Key Concept: failIfUnavailable In high-security corporate environments, if the sandbox fails to initialize (maybe the OS doesn't support it), you want the application to crash immediately rather than running unsafely. Setting failIfUnavailable: true ensures safety is mandatory, not optional.

Handling "Escape Hatches"

Sometimes, security gets in the way of getting work done. The configuration includes specific "Escape Hatches" for advanced users, though they are discouraged for beginners.

// DANGEROUS: Allow specific commands to bypass the sandbox
allowUnsandboxedCommands: z.boolean().optional(),

// macOS specific: Weaken security to allow system certificate checks
enableWeakerNetworkIsolation: z.boolean().optional()

Explanation:

Conclusion

In this chapter, we learned that Sandboxing & Security Configuration is the responsible guardian of our application.

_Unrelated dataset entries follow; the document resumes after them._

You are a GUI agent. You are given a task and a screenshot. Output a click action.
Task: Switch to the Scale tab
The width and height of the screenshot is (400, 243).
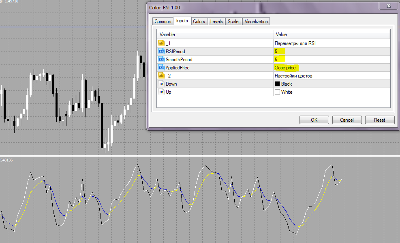tap(233, 21)
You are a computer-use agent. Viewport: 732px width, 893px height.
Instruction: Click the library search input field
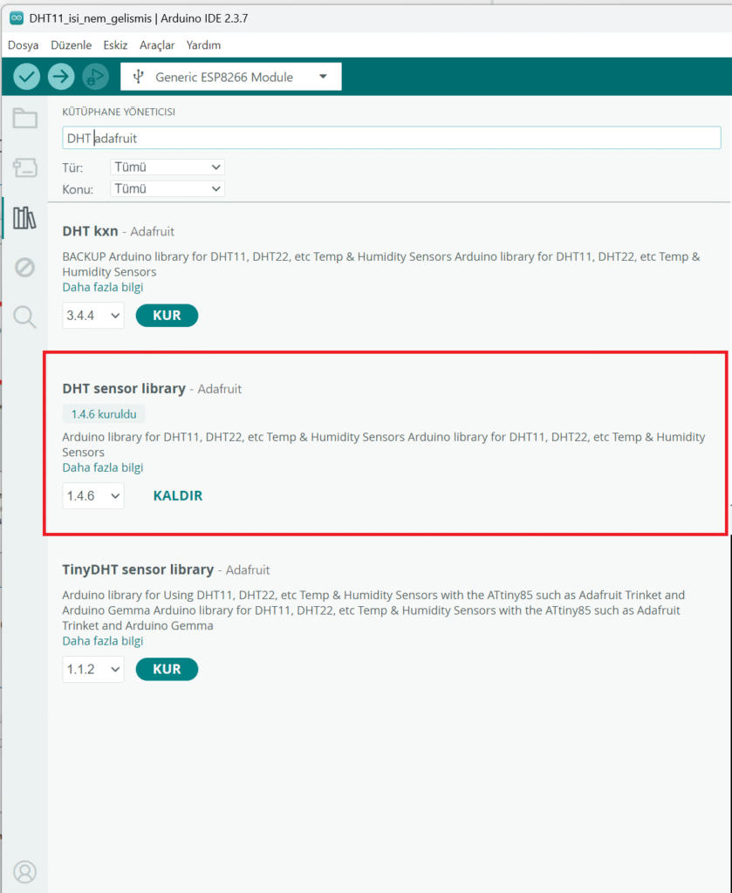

  1. Network Rules prevent data from leaking to the wrong servers.
  2. Filesystem Rules protect your sensitive secrets and system files from accidental deletion.
  3. Strict Configuration (via Zod schemas) ensures that these rules are validated before the agent even starts.

You have now completed the Entrypoints tutorial series!

We started by walking through the CLI Entrypoint, initialized the system, built a programmable Agent SDK, connected it to the world via MCP, defined a strict Data Model, and finally secured it all with a Sandbox.

You now understand the complete architecture of a modern, secure, and high-performance AI agent application. Happy coding!